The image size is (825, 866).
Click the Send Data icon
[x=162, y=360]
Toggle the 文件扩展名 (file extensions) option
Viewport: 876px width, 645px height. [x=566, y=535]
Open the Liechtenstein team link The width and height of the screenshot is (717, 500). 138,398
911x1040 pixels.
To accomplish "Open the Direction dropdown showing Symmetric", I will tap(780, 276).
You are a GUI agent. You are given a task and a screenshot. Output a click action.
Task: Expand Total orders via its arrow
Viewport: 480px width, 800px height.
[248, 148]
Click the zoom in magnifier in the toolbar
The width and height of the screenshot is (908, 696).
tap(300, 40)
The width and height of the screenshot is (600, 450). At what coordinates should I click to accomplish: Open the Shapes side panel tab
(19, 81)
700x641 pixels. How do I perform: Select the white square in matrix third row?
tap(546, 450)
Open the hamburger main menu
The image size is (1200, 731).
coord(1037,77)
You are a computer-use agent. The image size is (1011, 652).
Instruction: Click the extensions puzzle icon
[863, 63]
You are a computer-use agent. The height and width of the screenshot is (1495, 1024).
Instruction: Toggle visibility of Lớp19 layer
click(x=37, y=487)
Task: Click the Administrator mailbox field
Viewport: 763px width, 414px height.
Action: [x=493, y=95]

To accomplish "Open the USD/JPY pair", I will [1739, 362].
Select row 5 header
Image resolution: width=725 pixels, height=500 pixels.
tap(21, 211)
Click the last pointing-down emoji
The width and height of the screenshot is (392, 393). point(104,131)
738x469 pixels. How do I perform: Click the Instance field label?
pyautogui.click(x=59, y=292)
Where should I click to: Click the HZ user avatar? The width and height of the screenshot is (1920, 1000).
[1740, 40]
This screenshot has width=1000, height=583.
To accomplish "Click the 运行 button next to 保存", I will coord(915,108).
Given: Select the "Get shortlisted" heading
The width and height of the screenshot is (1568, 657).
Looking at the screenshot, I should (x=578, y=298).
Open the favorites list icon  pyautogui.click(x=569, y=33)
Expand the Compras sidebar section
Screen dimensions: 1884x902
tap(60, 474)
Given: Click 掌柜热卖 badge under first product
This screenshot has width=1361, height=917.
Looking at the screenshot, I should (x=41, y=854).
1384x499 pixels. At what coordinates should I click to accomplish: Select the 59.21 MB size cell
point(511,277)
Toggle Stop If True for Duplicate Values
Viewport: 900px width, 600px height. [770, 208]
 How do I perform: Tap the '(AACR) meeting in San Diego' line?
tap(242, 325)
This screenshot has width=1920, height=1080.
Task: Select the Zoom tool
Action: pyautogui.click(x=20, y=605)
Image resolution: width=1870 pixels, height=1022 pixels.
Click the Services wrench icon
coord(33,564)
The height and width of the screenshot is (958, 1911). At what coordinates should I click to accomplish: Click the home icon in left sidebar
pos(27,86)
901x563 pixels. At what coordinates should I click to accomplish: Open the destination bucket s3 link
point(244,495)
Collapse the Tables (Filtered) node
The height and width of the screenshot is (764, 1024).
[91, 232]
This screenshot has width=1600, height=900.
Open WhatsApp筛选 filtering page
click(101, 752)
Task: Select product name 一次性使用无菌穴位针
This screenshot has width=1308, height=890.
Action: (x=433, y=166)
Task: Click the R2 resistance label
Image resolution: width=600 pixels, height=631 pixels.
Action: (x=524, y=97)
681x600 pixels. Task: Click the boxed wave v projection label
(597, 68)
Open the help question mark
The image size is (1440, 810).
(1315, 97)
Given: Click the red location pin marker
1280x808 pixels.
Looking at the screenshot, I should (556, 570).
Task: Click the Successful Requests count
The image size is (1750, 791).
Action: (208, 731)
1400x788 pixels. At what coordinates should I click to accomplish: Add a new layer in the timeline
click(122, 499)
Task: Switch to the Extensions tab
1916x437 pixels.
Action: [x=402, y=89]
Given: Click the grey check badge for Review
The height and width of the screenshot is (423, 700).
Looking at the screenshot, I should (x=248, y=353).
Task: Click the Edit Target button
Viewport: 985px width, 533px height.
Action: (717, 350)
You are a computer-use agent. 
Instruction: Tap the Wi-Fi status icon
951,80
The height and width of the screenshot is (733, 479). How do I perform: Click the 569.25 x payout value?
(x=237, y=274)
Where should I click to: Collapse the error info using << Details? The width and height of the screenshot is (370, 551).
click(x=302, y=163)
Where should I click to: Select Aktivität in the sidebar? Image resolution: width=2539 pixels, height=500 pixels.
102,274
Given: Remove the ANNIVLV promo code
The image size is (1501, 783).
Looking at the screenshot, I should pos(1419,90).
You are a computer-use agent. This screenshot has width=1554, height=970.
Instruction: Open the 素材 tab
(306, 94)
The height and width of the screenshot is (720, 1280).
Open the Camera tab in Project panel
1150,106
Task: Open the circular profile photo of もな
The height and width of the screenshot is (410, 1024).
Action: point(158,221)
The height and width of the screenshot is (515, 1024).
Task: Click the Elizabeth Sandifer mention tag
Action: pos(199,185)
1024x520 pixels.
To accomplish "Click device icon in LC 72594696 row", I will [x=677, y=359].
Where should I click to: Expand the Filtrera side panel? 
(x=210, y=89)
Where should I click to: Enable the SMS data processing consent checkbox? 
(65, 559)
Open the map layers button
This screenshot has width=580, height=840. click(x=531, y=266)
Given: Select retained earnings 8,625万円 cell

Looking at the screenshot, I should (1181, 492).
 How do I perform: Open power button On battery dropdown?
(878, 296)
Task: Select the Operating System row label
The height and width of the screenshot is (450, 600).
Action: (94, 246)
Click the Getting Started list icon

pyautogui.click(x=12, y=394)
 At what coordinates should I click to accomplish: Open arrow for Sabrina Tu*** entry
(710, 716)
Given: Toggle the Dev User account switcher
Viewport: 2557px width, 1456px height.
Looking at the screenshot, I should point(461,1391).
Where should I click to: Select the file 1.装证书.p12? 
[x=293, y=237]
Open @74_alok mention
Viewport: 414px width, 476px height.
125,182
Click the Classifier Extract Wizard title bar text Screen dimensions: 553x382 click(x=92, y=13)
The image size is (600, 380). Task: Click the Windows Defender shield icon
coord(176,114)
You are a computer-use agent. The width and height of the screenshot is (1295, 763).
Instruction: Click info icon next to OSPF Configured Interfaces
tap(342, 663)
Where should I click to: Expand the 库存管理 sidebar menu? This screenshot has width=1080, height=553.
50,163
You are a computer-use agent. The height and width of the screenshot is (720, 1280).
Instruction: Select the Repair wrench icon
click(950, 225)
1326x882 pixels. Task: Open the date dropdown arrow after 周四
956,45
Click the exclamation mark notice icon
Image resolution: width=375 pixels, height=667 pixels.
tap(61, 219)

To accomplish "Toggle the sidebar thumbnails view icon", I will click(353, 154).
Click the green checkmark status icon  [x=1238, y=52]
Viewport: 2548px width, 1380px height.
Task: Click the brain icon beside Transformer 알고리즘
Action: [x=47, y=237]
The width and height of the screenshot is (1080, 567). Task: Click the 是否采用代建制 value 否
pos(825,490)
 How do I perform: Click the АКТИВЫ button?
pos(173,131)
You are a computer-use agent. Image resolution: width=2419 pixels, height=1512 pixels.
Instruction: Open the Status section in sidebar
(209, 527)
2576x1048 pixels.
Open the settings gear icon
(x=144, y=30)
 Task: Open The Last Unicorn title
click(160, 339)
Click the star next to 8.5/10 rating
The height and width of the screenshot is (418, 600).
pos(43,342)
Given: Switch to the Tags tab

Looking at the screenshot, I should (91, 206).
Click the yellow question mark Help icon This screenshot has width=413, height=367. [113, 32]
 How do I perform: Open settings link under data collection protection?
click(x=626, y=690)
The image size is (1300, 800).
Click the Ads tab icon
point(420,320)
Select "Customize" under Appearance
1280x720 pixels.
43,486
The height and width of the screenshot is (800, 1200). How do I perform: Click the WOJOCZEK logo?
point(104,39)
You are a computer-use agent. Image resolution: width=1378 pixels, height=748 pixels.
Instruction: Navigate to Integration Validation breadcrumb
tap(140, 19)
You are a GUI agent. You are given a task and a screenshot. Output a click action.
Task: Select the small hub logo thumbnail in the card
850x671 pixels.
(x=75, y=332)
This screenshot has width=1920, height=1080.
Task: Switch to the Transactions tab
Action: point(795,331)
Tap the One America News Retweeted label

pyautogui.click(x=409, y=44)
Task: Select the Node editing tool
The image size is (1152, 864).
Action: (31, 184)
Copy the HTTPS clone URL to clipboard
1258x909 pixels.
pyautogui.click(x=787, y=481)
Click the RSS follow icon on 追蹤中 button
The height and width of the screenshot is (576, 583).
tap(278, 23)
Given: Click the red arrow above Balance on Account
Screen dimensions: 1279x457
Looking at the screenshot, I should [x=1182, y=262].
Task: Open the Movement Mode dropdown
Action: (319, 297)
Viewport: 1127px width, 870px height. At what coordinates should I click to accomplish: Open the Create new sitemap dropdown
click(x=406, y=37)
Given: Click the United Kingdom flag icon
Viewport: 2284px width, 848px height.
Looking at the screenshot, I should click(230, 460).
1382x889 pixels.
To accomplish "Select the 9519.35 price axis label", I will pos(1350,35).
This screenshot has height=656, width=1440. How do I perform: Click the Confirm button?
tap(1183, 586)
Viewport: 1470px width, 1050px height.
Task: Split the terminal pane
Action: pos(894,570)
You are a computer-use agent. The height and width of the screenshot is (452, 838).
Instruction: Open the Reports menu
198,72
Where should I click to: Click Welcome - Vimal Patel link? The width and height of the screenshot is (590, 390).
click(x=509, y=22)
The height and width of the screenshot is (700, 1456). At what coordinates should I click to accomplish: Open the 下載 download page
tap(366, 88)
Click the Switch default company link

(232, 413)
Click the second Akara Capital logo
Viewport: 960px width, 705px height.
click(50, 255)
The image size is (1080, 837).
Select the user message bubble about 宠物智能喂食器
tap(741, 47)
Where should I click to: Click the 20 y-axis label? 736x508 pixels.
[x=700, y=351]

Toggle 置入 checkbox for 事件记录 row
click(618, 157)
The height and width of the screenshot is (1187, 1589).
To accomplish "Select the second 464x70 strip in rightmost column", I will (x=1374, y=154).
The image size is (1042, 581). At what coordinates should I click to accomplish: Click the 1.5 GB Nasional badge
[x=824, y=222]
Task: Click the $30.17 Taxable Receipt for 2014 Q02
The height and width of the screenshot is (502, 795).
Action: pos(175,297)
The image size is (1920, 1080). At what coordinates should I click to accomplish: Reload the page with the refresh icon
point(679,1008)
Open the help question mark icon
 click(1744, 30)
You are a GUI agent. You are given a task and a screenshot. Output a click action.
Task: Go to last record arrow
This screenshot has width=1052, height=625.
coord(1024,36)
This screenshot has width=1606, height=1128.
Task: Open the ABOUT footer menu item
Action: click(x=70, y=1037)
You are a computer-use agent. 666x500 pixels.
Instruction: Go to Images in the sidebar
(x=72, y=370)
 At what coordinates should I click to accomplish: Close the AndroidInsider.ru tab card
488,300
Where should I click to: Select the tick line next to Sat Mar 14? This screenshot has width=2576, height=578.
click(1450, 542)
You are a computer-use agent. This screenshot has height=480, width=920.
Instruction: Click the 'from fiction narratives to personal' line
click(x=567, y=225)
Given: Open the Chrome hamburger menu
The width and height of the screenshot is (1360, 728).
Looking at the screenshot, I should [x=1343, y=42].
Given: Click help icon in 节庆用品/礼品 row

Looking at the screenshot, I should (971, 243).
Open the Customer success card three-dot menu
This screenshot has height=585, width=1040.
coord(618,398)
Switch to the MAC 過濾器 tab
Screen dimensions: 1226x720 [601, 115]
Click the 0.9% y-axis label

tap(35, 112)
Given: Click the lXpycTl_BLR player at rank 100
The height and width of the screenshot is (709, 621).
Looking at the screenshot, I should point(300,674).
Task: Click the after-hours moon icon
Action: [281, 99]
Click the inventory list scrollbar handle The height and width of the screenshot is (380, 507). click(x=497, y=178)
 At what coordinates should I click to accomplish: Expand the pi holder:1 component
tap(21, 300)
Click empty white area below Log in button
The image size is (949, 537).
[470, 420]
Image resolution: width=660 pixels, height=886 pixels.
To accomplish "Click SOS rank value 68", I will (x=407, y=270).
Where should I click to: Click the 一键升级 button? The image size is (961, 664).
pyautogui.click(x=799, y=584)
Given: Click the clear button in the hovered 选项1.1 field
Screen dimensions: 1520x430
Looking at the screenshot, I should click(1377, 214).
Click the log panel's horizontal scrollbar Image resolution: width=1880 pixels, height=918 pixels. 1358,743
====
Would you copy, unchanged, the stretch of the records above that begins at the line containing "Click the last pointing-down emoji" and ends at the line containing "Given: Select the", and only that?

Click the last pointing-down emoji
The width and height of the screenshot is (392, 393). point(104,131)
738x469 pixels. How do I perform: Click the Instance field label?
pyautogui.click(x=59, y=292)
Where should I click to: Click the HZ user avatar? The width and height of the screenshot is (1920, 1000).
[1740, 40]
This screenshot has width=1000, height=583.
To accomplish "Click the 运行 button next to 保存", I will coord(915,108).
Given: Select the "Get shortlisted" heading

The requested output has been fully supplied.